The myth that Hoover increased spending is as persistent and immune to reason as any religious superstition. Big-government liberalism is a religion, not a school of rational thought. A false understanding of the history of the Great Depression is the cornerstone of left-wing ideology, so central to it that it cannot afford to acknowledge even irrefutable historical data about the federal budget.
Left-wingers also claim in papers like The New York Times that the Great Depression persisted under Roosevelt because he didn’t spend enough money, and cut spending in 1937. But Roosevelt spent way more in peacetime than any other American president ever had, and spending cuts weren’t why the Depression deepened in 1937.
If you look at Table 1.1 in President Obama’s 2009 budget request’s Historical Tables, you can see that government spending rose under Roosevelt from 4,598 million (around $4.6 billion) in 1933, the year he took office, to 8,228 million (about $8.3 billion) in 1936, before temporarily falling slightly to 7,580 million (around $7.6 billion) in 1937. He ran a budget deficit every single year of his administration (it was $2,193 million in 1937), and spending was much higher in 1937 — when liberals claim low federal spending and budget-balancing deepened the Great Depression — than it was when he took office. (Federal spending reached $9,468 million by 1940, but unemployment remained high by historical standards.)
Why, then, did the 1937 Recession occur? Not spending cuts.  I discussed one reason in the August 5 New York Times:
In 1937, the Supreme Court upheld anti-business legislation that had been struck down by lower courts, like the National Labor Relations Act, in decisions like National Labor Relations Board v. Jones & Laughlin Steel Corporation. That made unions more powerful, led to a wave of costly strikes and discouraged hiring. The increased wages demanded by unions resulted in employers’ laying off many workers.

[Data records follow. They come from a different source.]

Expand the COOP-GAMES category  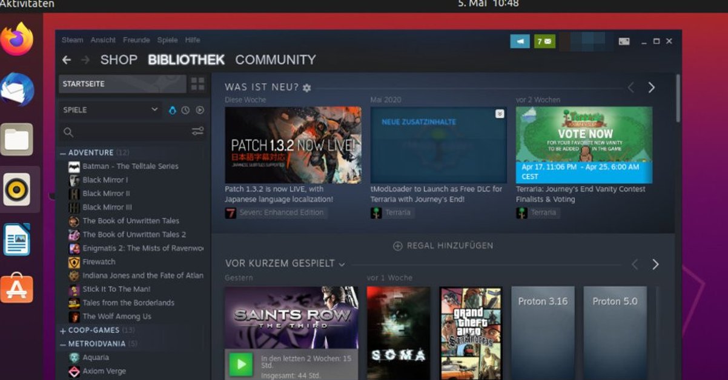(x=63, y=330)
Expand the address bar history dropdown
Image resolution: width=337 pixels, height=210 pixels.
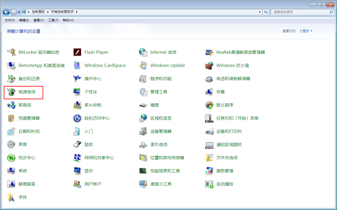pyautogui.click(x=259, y=12)
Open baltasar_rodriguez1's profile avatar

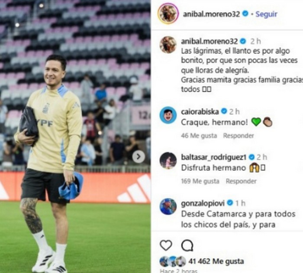click(168, 161)
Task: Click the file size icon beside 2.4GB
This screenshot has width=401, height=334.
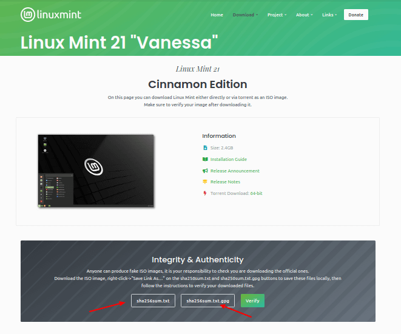Action: 205,148
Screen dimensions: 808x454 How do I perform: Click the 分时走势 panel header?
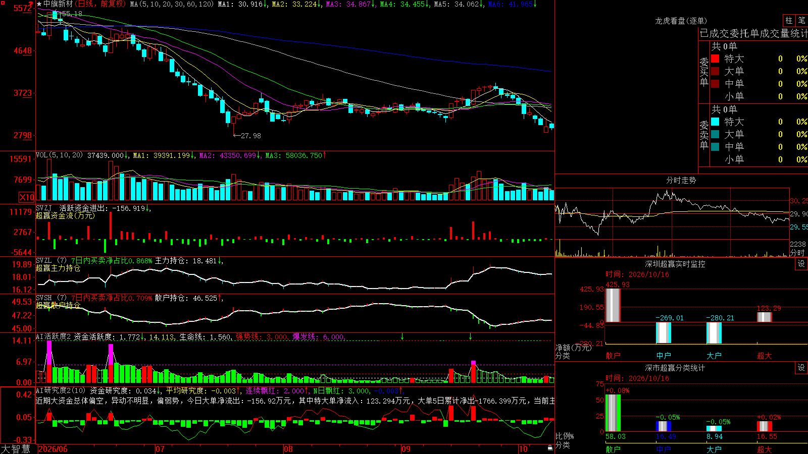click(x=681, y=180)
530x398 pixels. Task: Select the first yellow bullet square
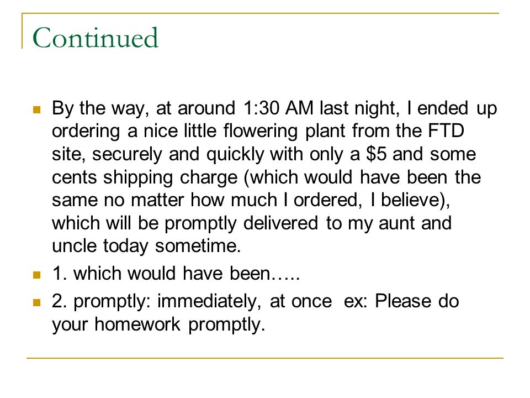point(37,109)
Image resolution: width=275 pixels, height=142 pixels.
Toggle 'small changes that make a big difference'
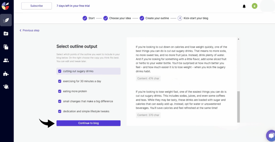pyautogui.click(x=60, y=101)
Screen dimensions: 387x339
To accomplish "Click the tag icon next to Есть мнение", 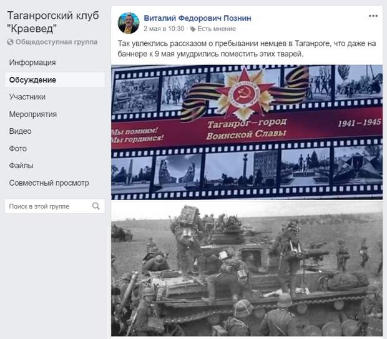I will (x=193, y=29).
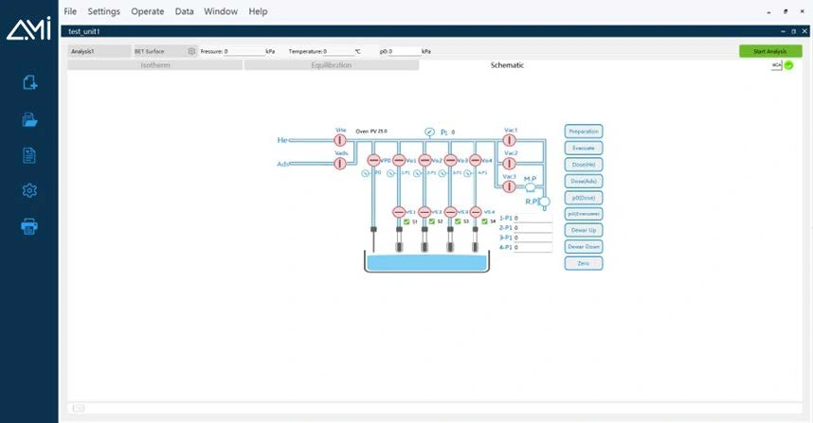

There were several other factors that led to the 1937 Roosevelt Recession. Those include, but were not limited to, (1) increased reserve requirements for banks, which limited the availability of credit needed by businesses to expand;  (2) tax increases in general; and (3) an undistributed profits tax that encouraged companies to pay out hefty dividends before it went into effect, while reducing investment and productive capital thereafter, artificially pumping up the economy in 1936 and then depressing it beginning in 1937. (The harmful undistributed profits tax was reduced in 1938, and then completely eliminated in 1939, after voters removed dozens of liberal Congressmen from office in the 1938 elections. The 1938 mid-term election resulted in so many liberal Democrats losing their re-election races that a coalition of Republicans and conservative Democrats was able to block additional anti-business measures from being enacted, resulting in the restoration of business confidence and economic growth.)